Concordia professors and students get involved in this yearly project.

Concordia students and professors got out of the classroom to teach hundreds of elementary students about water during the annual Red River Water Festival in Moorhead. 

The volunteers, including Concordia’s Dr. Jennifer Sweatman, assistant professor of biology; Dr. D. Bryan Bishop, professor of biology; Dr. Graeme Wyllie, assistant professor of chemistry; and junior Peyton Selle, led hands-on activities for 2,300 third and fourth graders during the five-day festival, put on by River Keepers.

The objective is to enable students to learn how to gather information needed to make informed decisions about water use and protection, increasing their awareness and appreciation of water resources in our area.

Sweatman got involved with River Keepers during her first semester (Fall 2016) at Concordia and has been a member of the board of directors since 2019. 
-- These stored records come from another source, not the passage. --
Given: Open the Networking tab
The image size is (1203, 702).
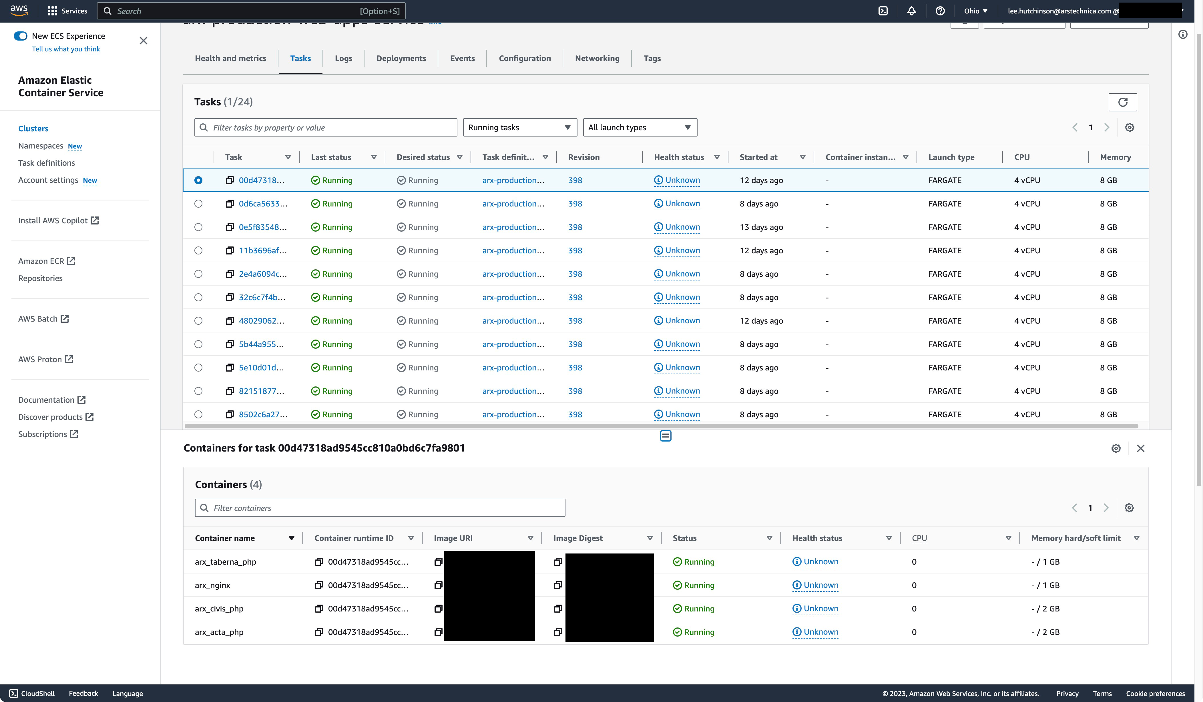Looking at the screenshot, I should click(x=597, y=58).
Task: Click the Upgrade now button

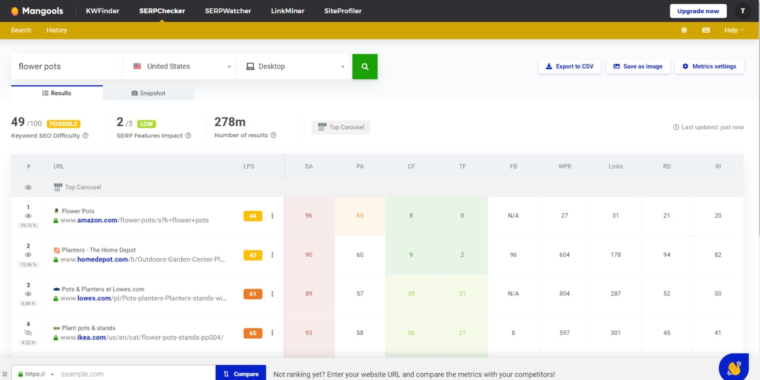Action: click(x=698, y=11)
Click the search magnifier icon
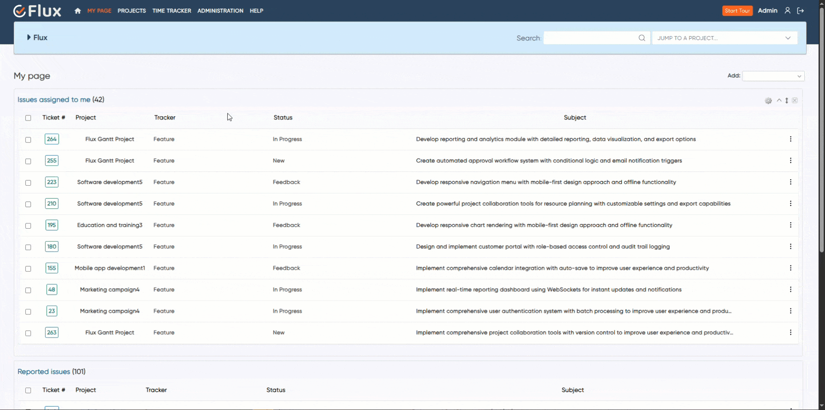Screen dimensions: 825x410 click(642, 37)
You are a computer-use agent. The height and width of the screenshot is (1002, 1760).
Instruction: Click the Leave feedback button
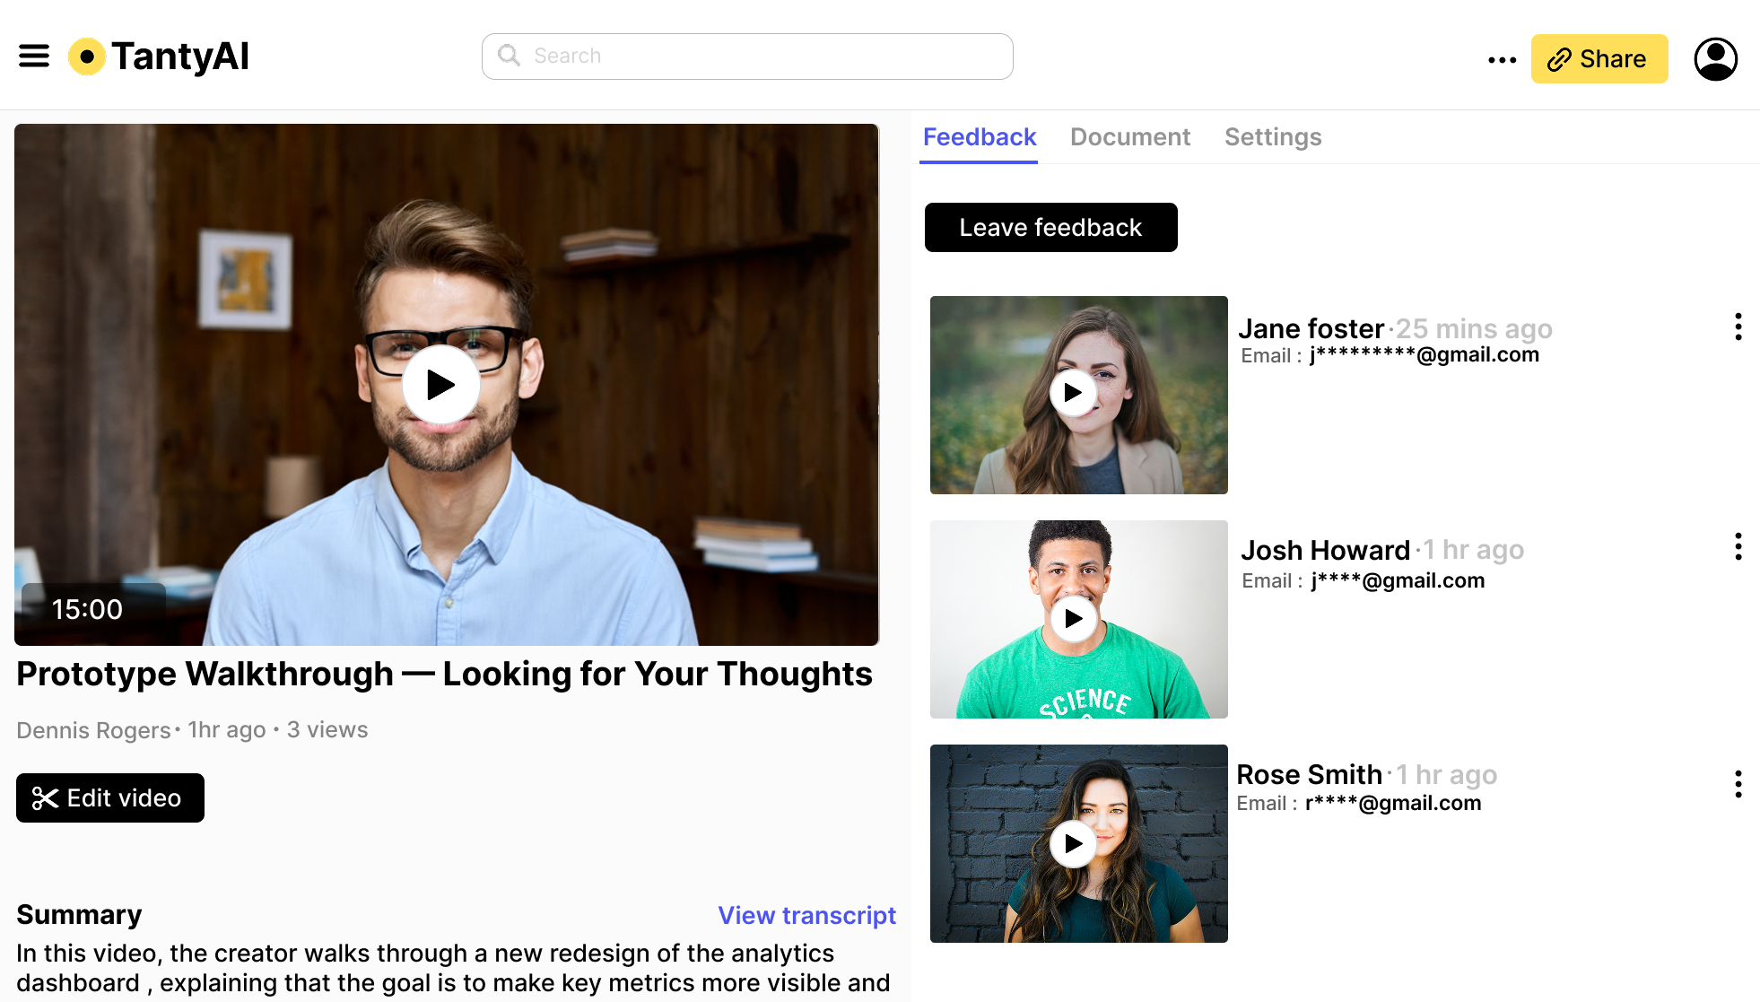coord(1050,228)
“I’ve volunteered at nearly every Red River Water Festival since 2016!” Sweatman said.

This year, she led three different activities: “Trees! The Water Keepers” — focused on the role trees play in the water cycle and in stabilizing our soils; “Stream Sense” — focused on using all of our senses to explore our world; and “Let the Cattail Out of the Bag” — focused on wetlands and using metaphors to describe wetland functions.

Wyllie has been volunteering at the festival for about 10 years. He was invited to help out after meeting members of River Keepers at various local events for kids. 

“I was doing ‘The Life Box’ where I teach about life and the required materials for life on the planet such as why water, soil, air, sunlight, and organic matter are key,” Wyllie said. “We talk a wee bit about photosynthesis, and kids learn about germination by getting a seed in a bag that they add the ingredients for life to and teachers let them grow in their classrooms. I’ve been doing this one every year, and I think I make it entertaining and educational.”

Wyllie said it’s also a good way to see both Cobber faculty and students in the community.

“There is not a single day I do not see at least one or two other Cobbers at the event,” he added.

Selle got involved through her Limnology, the study of freshwater ecosystems, class this semester. She worked on an activity called the Water Olympics and during the sessions helped the kids with their activities as they learned about adhesion, cohesion, and surface tension. 

“All the kids loved competing against one another during these activities,” said Selle. “It was a great experience for me to see how amazed they were to learn the different ways water behaves.”

River Keepers was established in 1990 after a large communitywide assessment said that the Red River is underutilized, underappreciated and in some cases — mistreated. It coordinates efforts in conservation, safety, recreation, riparian restoration, and water quality and creates programs and events for current and future leaders designed to build a sound foundation for science-based decision making.